A naive approach would be to generate all possible subarrays for both arrays and compare them to find the longest common subarray. This approach has a high time complexity.

def findLength_brute_force(nums1: List[int], nums2: List[int]) -> int:
    max_length = 0
    for i in range(len(nums1)):
        for j in range(len(nums2)):
            length = 0
            while i + length < len(nums1) and j + length < len(nums2) and nums1[i + length] == nums2[j + length]:
                length += 1
            max_length = max(max_length, length)
    return max_length

Optimal Solution

The optimal solution uses dynamic programming to efficiently find the maximum length of a subarray that appears in both arrays.

class Solution:
    def findLength(self, nums1: List[int], nums2: List[int]) -> int:
        n = len(nums1)
        m = len(nums2)
        dp = [[0] * (m + 1) for _ in range(n + 1)]
        max_length = 0

        for i in range(1, n + 1):
            for j in range(1, m + 1):
                if nums1[i - 1] == nums2[j - 1]:
                    dp[i][j] = dp[i - 1][j - 1] + 1
                    max_length = max(max_length, dp[i][j])
                else:
                    dp[i][j] = 0

        return max_length

Big(O) Run-time Analysis

The time complexity of the dynamic programming solution is O(n*m), where n and m are the lengths of nums1 and nums2 respectively. This is because we iterate through each cell of the dp table once, which has dimensions (n+1) x (m+1).
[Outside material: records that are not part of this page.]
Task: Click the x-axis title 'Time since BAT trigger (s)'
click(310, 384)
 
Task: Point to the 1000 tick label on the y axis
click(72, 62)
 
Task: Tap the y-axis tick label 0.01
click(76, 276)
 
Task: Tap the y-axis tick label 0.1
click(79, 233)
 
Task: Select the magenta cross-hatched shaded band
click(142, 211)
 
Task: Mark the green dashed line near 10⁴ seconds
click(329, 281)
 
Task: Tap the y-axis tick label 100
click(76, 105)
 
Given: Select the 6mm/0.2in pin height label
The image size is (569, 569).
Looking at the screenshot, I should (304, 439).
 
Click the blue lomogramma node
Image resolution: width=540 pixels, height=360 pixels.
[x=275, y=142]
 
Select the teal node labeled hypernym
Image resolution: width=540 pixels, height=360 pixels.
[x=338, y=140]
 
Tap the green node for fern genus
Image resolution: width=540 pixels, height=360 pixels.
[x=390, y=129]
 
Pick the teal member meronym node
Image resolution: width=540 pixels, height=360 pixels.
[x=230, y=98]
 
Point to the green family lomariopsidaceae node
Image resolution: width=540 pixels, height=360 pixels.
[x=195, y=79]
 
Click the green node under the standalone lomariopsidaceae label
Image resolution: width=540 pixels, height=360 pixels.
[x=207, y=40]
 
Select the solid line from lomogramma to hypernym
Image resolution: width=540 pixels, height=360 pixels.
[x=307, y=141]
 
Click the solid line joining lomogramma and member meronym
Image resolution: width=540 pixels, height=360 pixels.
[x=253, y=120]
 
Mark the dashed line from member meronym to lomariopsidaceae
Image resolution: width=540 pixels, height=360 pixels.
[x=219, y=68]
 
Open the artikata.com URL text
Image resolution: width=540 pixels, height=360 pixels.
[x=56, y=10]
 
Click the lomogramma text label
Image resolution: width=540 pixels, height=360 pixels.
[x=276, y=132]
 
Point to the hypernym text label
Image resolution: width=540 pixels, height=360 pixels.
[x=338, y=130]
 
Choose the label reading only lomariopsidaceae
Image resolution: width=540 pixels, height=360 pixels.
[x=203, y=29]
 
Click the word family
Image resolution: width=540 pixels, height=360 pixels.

Big(O) Space Usage Analysis

The space complexity of the dynamic programming solution is O(n*m) because we use a 2D array dp of size (n+1) x (m+1) to store the lengths of common subarrays.

Edge Cases

1. Empty Arrays: If either nums1 or nums2 is empty, the maximum length of the common subarray is 0.
2. No Common Subarray: If there is no common subarray between nums1 and nums2, the maximum length is 0.
3. Identical Arrays: If nums1 and nums2 are identical, the maximum length is the length of either array.
4. Arrays with Overlapping Elements: The algorithm correctly handles cases where the arrays have overlapping elements, finding the longest common subarray even if it's not contiguous in the original arrays.